- Exercise data -
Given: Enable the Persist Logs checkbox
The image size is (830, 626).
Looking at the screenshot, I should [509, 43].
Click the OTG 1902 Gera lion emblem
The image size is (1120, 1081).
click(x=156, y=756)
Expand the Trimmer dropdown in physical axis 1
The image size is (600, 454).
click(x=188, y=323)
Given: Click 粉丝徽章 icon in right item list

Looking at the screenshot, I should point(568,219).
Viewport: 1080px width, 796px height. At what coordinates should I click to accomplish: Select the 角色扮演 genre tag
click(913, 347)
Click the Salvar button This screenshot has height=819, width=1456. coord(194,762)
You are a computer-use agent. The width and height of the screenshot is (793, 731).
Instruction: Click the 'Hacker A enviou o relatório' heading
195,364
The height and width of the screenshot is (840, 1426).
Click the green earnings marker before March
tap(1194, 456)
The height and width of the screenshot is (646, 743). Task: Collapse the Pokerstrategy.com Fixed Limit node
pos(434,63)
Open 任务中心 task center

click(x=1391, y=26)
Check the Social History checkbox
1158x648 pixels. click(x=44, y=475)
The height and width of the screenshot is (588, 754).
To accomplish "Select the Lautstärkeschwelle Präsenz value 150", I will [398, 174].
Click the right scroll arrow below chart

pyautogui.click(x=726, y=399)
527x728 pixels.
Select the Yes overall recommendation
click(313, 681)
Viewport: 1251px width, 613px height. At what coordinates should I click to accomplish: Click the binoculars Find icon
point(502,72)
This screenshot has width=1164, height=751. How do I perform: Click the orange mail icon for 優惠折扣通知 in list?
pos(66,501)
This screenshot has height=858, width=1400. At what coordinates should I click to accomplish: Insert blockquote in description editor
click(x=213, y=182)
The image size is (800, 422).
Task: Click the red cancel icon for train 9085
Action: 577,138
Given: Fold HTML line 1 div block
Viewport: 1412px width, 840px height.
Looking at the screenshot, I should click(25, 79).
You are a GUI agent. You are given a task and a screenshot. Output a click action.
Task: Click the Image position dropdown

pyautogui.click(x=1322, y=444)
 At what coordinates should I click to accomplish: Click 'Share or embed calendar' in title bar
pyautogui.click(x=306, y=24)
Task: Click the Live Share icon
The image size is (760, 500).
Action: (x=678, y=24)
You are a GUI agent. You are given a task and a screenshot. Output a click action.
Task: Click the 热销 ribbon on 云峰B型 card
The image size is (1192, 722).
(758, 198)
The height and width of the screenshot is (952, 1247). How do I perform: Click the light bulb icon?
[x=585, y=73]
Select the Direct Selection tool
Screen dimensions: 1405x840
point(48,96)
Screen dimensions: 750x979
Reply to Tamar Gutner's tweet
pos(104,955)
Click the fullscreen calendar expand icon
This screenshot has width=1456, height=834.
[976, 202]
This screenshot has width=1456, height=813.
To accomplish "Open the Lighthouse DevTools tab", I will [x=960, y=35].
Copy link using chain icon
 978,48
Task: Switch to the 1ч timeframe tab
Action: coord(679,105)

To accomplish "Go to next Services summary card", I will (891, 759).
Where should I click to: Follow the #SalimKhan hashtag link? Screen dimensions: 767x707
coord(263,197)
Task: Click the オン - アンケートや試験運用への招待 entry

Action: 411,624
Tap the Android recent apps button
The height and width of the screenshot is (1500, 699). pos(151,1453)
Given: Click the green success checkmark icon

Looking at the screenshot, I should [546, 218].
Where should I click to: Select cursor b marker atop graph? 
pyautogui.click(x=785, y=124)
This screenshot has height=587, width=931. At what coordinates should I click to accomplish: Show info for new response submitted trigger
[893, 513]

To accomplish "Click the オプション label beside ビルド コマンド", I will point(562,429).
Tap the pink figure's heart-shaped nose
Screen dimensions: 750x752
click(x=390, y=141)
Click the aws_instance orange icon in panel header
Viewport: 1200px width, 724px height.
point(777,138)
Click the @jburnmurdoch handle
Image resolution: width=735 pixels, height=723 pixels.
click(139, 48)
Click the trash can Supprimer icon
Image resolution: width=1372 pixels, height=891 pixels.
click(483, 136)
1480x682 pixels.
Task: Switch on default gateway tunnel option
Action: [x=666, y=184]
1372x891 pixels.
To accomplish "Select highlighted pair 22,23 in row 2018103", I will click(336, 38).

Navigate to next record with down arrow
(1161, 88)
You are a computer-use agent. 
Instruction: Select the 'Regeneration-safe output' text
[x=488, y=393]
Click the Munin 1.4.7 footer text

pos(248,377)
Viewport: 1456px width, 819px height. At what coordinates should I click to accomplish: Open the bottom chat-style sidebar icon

- Work to complete -
Retype the records from the first line through the line that contains "Looking at the screenshot, I should point(568,219).", including both of those lines.

- Result of the exercise -
Given: Enable the Persist Logs checkbox
The image size is (830, 626).
Looking at the screenshot, I should [509, 43].
Click the OTG 1902 Gera lion emblem
The image size is (1120, 1081).
click(x=156, y=756)
Expand the Trimmer dropdown in physical axis 1
The image size is (600, 454).
click(x=188, y=323)
Given: Click 粉丝徽章 icon in right item list

Looking at the screenshot, I should point(568,219).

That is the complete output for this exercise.